Nueva oleada de robos en viviendas
MOVIMIENTOS vecinales contra la ola de robos en el Maresme. Este es hoy el titular de la sección Vivir de La Vanguardia. Pero podría haberse publicado –de hecho ya se publicaron otros parecidos– en fechas anteriores. Y es de temer, si no se toman las medidas para evitarlo, que se siga publicando en el futuro.
El fenómeno de los robos con fuerza en domicilios particulares, en la ciudad o en entornos rurales, incruentos o con distintos grados de violencia, es recurrente en nuestro país y genera gran inseguridad. En el 2016 y en el 2017 retrocedió. Pero en el 2018 repuntó un 20%. Se dijo entonces que la recuperación económica estimulaba indirectamente esta alza. Se dijo también que los atentados del 17-A habían detraído efectivos de los Mossos destinados a combatir la plaga. Pero, más allá de los factores coyunturales para explicar la oleada de robos, hay factores estructurales. Y las herramientas para combatirlos y erradicarlos no parecen todavía al alcance de las autoridades. De ahí que en el Maresme, la zona en la que se basa la mencionada información de Vivir, se organicen grupos de vecinos vigilantes para paliar la insuficiencia de recursos policiales.

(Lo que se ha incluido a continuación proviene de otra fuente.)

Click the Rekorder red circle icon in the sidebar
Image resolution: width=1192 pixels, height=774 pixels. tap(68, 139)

La protección de la propiedad privada es, antes que una opción de los particulares, una obligación del Estado. Pueden darse circunstancias excepcionales, en las que flaquee el sistema más seguro. Pero no es eso lo que sucede aquí. Con mayor frecuencia, la proliferación de estos robos está relacionada con la actuación de bandas, a menudo de extranjeros; con la insuficiencia de recursos policiales, y con un sistema legal siempre mejorable. No es un acicate para la acción policial ver rápidamente liberados a los ladrones recién detenidos.

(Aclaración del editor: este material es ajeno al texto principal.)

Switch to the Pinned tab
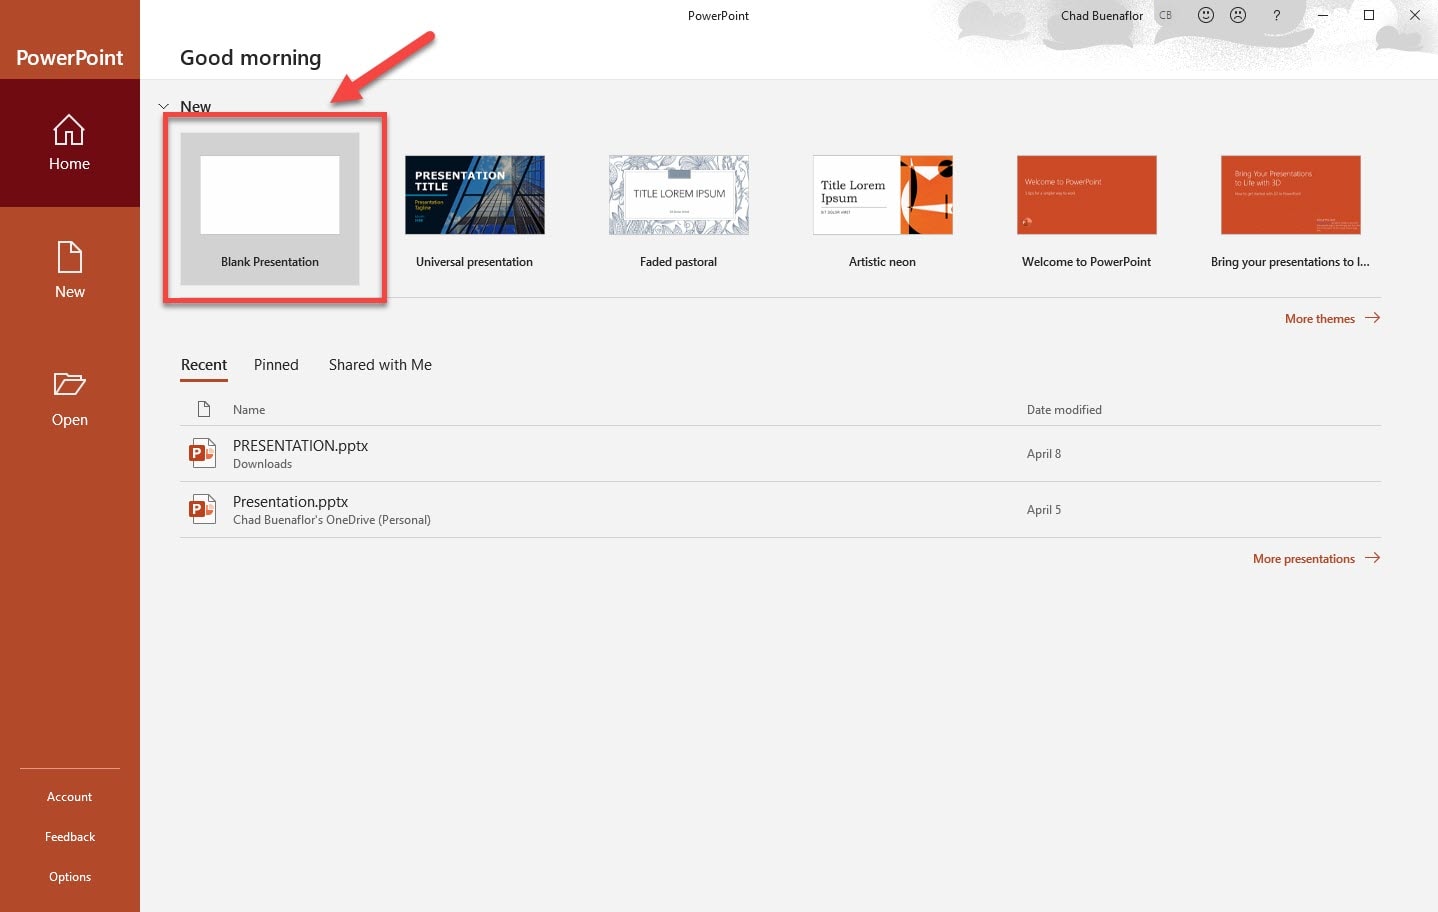Image resolution: width=1438 pixels, height=912 pixels. (276, 365)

Los ciudadanos tienen derecho a preservar sus propiedades y a no ver violada su intimidad. Seguramente pueden hacer poco para frenar por su mano a bandas cada día más especializadas, procedentes del Magreb, Latinoamérica o el Este europeo, que allanan sus casas en busca de dinero, joyas y otros bienes que rinden beneficios casi inmediatos. Pero tienen derecho a reclamar una acción policial y una acción judicial más efectivas. Y a exigir que se atenúe la comodidad con la que trabajan los ladrones por aquí –Catalunya es una comunidad singularmente afectada por este fenómeno–, evitando de paso la importación de más delincuentes.
Los sindicatos de Mossos han subrayado a menudo la cortedad de sus plantillas, así como sus reivindicaciones salariales. Últimamente se han anunciado ampliaciones, pero no se espera un vuelco en la situación. Quizá sería mejor buscar una solución al actual estado de cosas por vía judicial. Desde que en 1995 se suprimió del Código Penal la pena de entre uno y seis meses de prisión para el ladrón que era sorprendido cometiendo un tercer hurto, y se introdujo la de multa, el efecto logrado ha sido nulo y a veces incluso contraproducente. Tampoco contribuyó a frenar el problema al que nos referimos la reforma del Código Penal del 2015, pese al cambio de calificación –falta por delito leve– y a la posibilidad de imponer al ladrón, en el cuarto hurto, penas de uno a tres años.
Es obvio que toda pena tiene que ser proporcional al delito cometido. Pero no lo es menos que el problema de los robos en viviendas persiste; que la estrategia de los delincuentes parece avanzar más deprisa que la de quienes deben perseguirles, y que los miles y miles de ciudadanos perjudicados merecen mejor protección.